SINGARAJA – Tangis haru mewarnai akhir pementasan 11 Ibu 11 Panggung 11 Kisah, yang digelar pada Sabtu (17/11) malam.
Pementasan itu menghadirkan Tini Wahyuni, seorang pelukis, pemusik, sekaligus mantan dokter, yang bermain teater secara monolog.
Malam itu Tini Wahyuni membawakan naskah berjudul “Kinanti Cahaya Hidupku”. Naskah itu ditulis dan disutradari oleh Kadek Sonia Piscayanti.
Dalam pementasan itu, Tini menggunakan rumahnya di kawasan Jalan Ngurah Rai Singaraja untuk membawakan kisahnya.

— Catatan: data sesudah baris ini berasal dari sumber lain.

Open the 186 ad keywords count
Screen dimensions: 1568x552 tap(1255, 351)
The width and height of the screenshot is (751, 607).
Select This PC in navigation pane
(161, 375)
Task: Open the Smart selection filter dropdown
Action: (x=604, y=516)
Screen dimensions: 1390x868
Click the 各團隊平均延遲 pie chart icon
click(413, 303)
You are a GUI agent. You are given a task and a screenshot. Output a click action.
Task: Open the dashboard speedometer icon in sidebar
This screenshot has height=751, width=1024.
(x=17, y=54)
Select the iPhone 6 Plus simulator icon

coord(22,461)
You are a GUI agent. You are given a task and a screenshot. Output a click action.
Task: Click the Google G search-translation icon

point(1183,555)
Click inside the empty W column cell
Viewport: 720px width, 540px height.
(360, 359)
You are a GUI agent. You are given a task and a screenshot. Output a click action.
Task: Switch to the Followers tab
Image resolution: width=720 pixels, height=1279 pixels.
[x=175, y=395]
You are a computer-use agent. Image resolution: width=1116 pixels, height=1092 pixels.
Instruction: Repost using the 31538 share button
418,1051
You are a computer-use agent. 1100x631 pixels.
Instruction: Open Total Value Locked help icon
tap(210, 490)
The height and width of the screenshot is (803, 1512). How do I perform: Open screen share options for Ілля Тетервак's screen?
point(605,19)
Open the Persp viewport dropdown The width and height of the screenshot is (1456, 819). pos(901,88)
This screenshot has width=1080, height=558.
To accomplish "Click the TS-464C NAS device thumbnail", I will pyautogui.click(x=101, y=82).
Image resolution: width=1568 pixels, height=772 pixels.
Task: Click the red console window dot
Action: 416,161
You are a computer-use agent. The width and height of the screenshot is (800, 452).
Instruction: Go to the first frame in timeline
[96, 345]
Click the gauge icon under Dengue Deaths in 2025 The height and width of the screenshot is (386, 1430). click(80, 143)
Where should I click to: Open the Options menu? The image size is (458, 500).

Naskah itu sebenarnya berkisah tentang kehidupan pribadi seorang Tini Wahyuni. Kehidupannya kali ini, bisa dibilang merupakan titik kulminasi dari seluruh hidupnya.
Sempat menekuni profesi sebagai dokter, Tini memilih melepasnya. Kini ia lebih nyaman hidup sebagai pelukis, penulis, serta penyendiri.
Dua kali bercerai, memberianya banyak waktu belajar. Apalagi ia sempat kehilangan hak asuh anak tunggalnya, Kinanti Pradita.
Ia akhirnya menyadari bahwa perceraian adalah cara mempersiapkan kematian yang damai. Tini Wahyuni juga sosok yang unik. Ia memiliki kepribadian INTJ yaitu Introversion, Intuition, Thinking, and Judgment.
Biasanya orang dengan kepribadian ini suka menyendiri, berpikir sendiri, menganalisa sendiri, memutuskan sendiri, bahkan menghakimi sendiri.
Tini menyadari kepribadiannya itu membuat ia tertutup dan sinis pada dunia baru. Lewat pementasan 11 Ibu, Tuni berevolusi menjadi pribadi yang damai, lewat yoga dan meditasi yang dilakukannya.
Ia membagi kisahnya, dan menganggap kisahnya sebagai terapi bagi orang lain untuk berevolusi menjadi lebih baik.
Usai pementasan, tangis haru pun pecah. Terlebih bagi Kinanti Pradita, sang putri tunggal yang menyaksikan pementasan itu.
Kinanti langsung menghambur ke atas panggung dan memeluk ibunya. Sejumlah rekan-rekannya yang menyaksikan pementasan itu juga turut menangis haru.
Tini mengaku tertarik terlibat dalam project 11 Ibu untuk mendengar, berbagi, dan memberikan ruang bagi dirinya menjadi diri sendiri.
“Selain itu project teater ini bagi saya adalah sebuah terapi bagi diri saya, juga bagi orang lain yang mengalami kisah mirip seperti saya.
Dengan mendengar cerita saya, mungkin orang dapat mengambil pelajaran tentang hidup, perceraian, dan kematian,” kata Tini.
Sementara itu penggiat teater, Naomi Srikandi mengatakan, gagasan pementasan 11 Ibu yang dibawakan oleh Kadek Sonia Piscayanti sebenarnya gagasan yang sangat ambisius.
Bukan perkara mudah menjadikan 11 ibu sebagai seorang aktor. Apalagi membawakan kisah hidup mereka, dan mengeksposenya ke ruang-ruang publik.
Meski begitu, Naomi menganggap Sonia berhasil menjadikan teater sebagai ruang alternatif bagi perempuan untuk berbagi.
“Gagasan ini rupanya bukan hanya berkelindan di kepala, tapi nyata terjadi. Saya harap pendekatan teater dokumenter ini menjadi sebuah kegiatan yang berkelanjutan,” kata Naomi.
Sementara itu sutradara pementasan, Kadek Soni Piscayanti mengatakan, project 11 ibu 11 panggung 11 kisah sejak awal didedikasikan sebagai ruang dengar bagi perempaun.
Selama ini ibu selalu menjadi pusat kekuatan keluarga, namun jarang mendengar orang lain apalagi dirinya sendiri.
“Lewat project ini, kami harap ibu punya ruang untuk mendengar dan didengar. Targetnya membuat publik, meski terbatas, mendengar dengan jernih pula,” kata Sonia.